To make a VP (see HR Record), choose a name, department, strength, and weakness. If you attempt a risky action, you must schedule a meeting: you and the CEO each secretly mark a day on your calendars, reveal them together, and if the day you chose is in the same week as or the week after the day the CEO chose you are successful (week 1 is “after” week 4). If you are playing to your strength, you are also successful if you chose a day in the week before. If you are playing to your weakness, you are only successful if you chose a day in the same week. If you fail, the CEO will either narrate your embarrassing failure, or cross off one of your budget.

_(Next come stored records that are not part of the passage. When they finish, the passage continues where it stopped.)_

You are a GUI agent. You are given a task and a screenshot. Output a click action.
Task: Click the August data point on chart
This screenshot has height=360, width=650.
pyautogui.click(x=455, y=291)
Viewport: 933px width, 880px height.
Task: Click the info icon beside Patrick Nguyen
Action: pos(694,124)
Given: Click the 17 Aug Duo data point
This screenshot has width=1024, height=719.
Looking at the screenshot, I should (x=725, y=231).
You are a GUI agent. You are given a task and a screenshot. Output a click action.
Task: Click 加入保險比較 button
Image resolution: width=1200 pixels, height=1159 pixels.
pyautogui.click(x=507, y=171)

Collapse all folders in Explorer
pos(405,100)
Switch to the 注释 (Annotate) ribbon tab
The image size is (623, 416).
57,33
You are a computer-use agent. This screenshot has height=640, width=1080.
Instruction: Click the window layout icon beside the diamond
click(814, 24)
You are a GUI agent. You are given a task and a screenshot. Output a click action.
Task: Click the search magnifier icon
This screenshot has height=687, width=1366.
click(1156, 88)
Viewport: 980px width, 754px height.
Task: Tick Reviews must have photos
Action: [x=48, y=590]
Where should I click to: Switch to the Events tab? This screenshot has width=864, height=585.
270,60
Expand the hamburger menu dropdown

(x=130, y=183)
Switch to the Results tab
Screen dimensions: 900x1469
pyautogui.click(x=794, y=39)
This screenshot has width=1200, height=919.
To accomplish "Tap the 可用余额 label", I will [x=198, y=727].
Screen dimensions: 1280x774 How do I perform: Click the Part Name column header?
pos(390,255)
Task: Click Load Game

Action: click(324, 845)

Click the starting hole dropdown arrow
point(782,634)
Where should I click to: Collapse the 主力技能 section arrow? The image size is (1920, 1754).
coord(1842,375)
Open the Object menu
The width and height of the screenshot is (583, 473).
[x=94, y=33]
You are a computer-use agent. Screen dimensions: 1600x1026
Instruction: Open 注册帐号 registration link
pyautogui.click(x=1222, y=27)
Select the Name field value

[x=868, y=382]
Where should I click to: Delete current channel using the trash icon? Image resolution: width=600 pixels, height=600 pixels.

When you fail, you may try to reassign blame. Have another VP stand their copy of this card up on the short side, like a tower. From about three feet away, throw one of your own business cards (or this one), and if you knock their card over the failure applies to them instead. If you can’t knock it down, you must cross off a budget on top of the failure.
If all your budget is crossed off or your calendar is full, you’re on personal leave. Erase your budget and calendar, dictate an e-mail about “spending more time with family,” and sit out until another player fails to schedule a meeting. The CEO may clear their calendar at any time by letting the player(s) with the most checked off budget boxes erase one.
FAQ
Q: When I schedule a meeting, how can I keep track of which day I chose once my calendar starts to fill up?
A: It’s not a hard and fast rule, but one thing to try is putting a diagonal line when choosing a day, and after you and the CEO or VP you’re scheduling a meeting with reveal your choices, you can put another diagonal line going the other way to make an X.